Cuando las noticias dividieron al país: el periodismo que fracturó México

El periodismo que imprimió el país a pedazos no fue sólo cuestión de titulares sensacionalistas, sino de estructura: quién tenía los megáfonos, qué historias se repetían y cuáles quedaban afuera. Desde la concentración de medios hasta la fragmentación digital, la forma en que se contó México contribuyó a una grieta social que hoy sentimos en las plazas, en las familias y en las urnas.

La desigualdad geográfica y económica que menciona el ensayo inicial tiene reflejo en datos: INEGI registra brechas en el acceso a internet y a medios locales entre zonas urbanas y rurales. Esa asimetría no es inocua. Cuando la información llega tarde, incompleta o a través de canales concentrados —televisoras nacionales, grandes diarios, cadenas de mensajería— se crean narrativas únicas que compiten por convertirse en verdad pública.

Las grandes televisoras y grupos mediáticos conformaron marcos interpretativos sobre seguridad, corrupción y política que, en ocasiones, privilegiaron la emoción sobre el contexto. Coberturas como las del caso Ayotzinapa o la respuesta estatal ante la pandemia muestran cómo la reiteración de ciertos ángulos terminó polarizando debates. Medios como Proceso y El Universal ofrecieron seguimiento intenso, cada uno desde su postura editorial, y la audiencia, al verse obligada a elegir fuentes, reforzó identidades informativas.

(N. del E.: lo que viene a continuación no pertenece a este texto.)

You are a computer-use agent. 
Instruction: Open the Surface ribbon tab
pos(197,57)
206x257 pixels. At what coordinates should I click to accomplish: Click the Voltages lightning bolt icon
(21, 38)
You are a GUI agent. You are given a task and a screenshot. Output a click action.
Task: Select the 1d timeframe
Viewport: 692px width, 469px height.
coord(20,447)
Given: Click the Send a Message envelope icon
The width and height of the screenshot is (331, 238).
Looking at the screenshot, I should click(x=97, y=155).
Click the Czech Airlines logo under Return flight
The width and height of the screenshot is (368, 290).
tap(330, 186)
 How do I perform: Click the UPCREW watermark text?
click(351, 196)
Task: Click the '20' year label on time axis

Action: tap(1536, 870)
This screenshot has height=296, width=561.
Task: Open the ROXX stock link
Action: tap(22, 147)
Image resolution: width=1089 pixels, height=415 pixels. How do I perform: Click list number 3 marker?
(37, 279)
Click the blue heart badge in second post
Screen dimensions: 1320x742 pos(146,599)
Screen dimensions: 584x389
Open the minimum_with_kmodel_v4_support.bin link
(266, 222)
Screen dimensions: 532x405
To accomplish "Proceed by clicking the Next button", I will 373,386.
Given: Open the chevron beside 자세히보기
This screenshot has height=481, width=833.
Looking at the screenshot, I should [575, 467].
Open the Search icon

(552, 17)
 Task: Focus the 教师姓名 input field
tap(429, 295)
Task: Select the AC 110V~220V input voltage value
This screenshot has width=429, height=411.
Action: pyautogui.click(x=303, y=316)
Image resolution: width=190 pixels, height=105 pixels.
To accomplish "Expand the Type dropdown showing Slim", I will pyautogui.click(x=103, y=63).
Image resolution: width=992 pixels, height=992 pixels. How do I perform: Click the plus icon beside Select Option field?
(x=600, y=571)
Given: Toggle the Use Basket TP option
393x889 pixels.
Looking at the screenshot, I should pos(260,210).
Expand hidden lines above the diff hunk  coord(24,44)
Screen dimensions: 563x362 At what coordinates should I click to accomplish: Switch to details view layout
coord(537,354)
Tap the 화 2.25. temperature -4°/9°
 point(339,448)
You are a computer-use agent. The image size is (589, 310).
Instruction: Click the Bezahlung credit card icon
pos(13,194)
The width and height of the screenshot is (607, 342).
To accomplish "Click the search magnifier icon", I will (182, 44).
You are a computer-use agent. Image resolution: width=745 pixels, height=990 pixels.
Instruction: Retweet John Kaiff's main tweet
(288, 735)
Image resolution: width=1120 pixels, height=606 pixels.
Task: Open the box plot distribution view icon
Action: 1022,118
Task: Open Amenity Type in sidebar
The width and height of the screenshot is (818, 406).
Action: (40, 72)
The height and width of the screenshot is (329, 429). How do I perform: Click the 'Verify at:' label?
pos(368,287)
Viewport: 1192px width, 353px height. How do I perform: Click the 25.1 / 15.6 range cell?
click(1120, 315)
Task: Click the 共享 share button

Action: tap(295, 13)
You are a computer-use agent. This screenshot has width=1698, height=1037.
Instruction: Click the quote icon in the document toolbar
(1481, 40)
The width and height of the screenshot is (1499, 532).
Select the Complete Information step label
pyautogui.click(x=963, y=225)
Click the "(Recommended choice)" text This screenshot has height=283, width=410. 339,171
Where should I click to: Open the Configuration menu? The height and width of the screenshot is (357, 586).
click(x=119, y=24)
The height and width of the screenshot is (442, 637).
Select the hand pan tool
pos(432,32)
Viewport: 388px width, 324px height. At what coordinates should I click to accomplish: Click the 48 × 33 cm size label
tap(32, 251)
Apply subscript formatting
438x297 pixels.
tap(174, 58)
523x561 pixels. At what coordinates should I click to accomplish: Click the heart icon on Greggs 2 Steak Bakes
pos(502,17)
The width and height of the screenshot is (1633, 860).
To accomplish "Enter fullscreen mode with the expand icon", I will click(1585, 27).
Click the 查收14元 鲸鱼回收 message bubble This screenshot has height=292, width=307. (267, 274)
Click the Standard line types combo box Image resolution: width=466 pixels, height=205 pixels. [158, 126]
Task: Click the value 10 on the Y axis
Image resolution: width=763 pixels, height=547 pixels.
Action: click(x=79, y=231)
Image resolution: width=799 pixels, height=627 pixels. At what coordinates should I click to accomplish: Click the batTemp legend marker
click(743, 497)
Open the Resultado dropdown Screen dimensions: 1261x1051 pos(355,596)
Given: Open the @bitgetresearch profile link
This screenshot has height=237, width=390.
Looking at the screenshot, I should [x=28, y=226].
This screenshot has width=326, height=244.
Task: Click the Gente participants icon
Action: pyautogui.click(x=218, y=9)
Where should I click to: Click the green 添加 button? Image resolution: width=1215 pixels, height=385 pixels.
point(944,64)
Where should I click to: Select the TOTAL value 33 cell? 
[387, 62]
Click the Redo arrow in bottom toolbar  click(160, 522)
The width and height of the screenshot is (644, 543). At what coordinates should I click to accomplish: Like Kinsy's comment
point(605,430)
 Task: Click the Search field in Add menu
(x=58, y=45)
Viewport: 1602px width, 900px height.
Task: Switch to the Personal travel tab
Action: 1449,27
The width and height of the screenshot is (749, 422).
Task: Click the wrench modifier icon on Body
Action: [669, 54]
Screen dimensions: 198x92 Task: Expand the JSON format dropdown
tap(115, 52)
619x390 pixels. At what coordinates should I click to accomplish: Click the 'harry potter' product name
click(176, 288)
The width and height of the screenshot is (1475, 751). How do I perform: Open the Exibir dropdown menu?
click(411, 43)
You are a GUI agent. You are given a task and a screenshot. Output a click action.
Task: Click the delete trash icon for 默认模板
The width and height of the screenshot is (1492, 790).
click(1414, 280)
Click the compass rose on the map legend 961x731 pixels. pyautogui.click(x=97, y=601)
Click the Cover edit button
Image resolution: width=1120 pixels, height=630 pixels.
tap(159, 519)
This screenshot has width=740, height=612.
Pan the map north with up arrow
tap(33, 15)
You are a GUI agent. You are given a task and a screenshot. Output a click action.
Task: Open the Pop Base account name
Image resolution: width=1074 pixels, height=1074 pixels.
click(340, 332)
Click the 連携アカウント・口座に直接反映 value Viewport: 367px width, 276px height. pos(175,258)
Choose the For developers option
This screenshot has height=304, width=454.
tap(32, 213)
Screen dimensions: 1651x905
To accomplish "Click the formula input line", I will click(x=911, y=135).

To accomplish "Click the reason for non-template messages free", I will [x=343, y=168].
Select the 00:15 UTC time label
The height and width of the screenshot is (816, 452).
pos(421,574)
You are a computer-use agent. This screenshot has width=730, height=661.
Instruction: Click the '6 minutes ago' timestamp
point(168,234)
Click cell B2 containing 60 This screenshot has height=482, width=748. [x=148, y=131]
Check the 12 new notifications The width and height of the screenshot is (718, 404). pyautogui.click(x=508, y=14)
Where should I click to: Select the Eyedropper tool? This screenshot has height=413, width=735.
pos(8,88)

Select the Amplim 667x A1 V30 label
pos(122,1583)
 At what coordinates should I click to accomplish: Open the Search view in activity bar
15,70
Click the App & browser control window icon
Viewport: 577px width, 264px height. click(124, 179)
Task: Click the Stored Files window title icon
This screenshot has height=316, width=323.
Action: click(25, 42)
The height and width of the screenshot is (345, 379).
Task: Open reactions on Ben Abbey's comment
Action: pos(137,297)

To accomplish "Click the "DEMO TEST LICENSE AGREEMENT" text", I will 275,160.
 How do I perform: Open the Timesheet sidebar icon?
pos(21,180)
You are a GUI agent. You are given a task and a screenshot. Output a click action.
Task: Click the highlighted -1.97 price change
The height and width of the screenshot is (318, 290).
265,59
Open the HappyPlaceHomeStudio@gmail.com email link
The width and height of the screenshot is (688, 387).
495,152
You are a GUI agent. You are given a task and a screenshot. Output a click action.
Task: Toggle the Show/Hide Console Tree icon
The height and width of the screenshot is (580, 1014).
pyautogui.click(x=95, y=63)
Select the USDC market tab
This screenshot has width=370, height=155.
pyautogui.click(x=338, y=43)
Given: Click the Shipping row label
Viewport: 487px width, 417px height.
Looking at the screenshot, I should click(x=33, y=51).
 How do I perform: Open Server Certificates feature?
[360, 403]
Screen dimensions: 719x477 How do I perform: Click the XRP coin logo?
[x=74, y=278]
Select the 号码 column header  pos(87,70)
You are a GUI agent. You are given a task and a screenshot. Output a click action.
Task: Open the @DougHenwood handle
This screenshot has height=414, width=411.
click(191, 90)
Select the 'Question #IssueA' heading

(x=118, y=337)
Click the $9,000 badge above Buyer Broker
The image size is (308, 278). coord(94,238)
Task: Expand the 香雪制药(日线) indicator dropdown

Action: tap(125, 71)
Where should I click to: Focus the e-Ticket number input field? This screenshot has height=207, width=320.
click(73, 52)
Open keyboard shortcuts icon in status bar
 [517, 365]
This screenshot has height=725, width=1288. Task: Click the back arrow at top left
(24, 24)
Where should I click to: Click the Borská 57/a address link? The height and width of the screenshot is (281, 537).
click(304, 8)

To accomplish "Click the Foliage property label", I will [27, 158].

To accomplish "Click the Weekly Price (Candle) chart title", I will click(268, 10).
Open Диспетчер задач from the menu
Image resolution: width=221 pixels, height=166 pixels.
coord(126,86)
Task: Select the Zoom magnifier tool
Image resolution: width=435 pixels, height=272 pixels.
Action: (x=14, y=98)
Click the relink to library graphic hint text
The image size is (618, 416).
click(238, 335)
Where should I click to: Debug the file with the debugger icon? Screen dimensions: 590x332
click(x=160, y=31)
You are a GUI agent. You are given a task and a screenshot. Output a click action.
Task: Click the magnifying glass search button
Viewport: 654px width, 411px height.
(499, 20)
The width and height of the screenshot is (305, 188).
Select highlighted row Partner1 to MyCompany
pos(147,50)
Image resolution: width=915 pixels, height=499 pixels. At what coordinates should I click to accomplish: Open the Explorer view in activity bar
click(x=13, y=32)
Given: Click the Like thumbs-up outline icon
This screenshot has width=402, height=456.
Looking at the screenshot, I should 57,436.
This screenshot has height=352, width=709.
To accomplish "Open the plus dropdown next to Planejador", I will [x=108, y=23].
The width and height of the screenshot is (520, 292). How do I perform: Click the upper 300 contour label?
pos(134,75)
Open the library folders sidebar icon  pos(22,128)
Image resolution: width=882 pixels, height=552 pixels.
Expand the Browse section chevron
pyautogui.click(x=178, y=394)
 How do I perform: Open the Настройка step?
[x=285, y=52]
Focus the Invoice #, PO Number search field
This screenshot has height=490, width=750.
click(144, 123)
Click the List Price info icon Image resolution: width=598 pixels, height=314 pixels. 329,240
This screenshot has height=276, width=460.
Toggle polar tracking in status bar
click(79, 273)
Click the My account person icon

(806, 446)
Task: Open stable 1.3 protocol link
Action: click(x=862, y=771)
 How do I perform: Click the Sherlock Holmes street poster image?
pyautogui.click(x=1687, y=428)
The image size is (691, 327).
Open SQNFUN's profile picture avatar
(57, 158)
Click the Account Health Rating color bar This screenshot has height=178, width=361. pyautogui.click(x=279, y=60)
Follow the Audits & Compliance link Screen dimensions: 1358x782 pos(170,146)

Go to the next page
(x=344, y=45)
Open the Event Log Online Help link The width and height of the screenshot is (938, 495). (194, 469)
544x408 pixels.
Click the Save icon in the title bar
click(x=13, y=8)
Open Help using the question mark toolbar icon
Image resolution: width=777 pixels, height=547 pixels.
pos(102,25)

Las redes sociales y aplicaciones de mensajería aceleraron ese proceso. Estudios internacionales, como los del Pew Research Center, y análisis locales del CIDE demuestran que la fragmentación digital favorece cámaras de eco: la gente comparte lo que confirma sus resignaciones o esperanzas. En México, esa dinámica se cruzó con campañas electorales potentes y con discursos que apelaban tanto al miedo como a la esperanza, amplificando la grieta.

¿Qué dejó todo esto en la vida cotidiana? Confianza disminuida en instituciones, desinformación que afecta el acceso a derechos básicos, y comunidades donde la conversación pública se vuelve hostil. Sin embargo, no todo está perdido.

Hay iniciativas que muestran un camino constructivo: radios comunitarias que recuperan la agenda local, proyectos de periodismo colaborativo que contrastan datos y dan contexto, y propuestas de alfabetización mediática en escuelas impulsadas por universidades como la UNAM. El reto es fortalecer estos espacios y apoyar modelos que prioricen información verificable, plural y cercana a las necesidades ciudadanas.

La responsabilidad no es sólo de los medios: es de autoridades, académicos y lectores. El Instituto Nacional Electoral documenta cómo prácticas informativas influyen en decisiones cívicas; por eso es urgente regular la concentración mediática, promover fondos públicos independientes para prensa local y educar para distinguir entre opinión y hecho.

El periodismo puede volver a unir si asume con rigor sin rigidez su papel social: escuchar más, explicar mejor y atender los temas que realmente afectan el bienestar —salud, educación, trabajo— con fuentes claras y datos verificables. Si queremos cerrar la grieta, la información debe ser herramienta de diálogo, no de fragmentación.

Fuente: INEGI, CIDE, Proceso, El Universal, UNAM y Pew Research Center.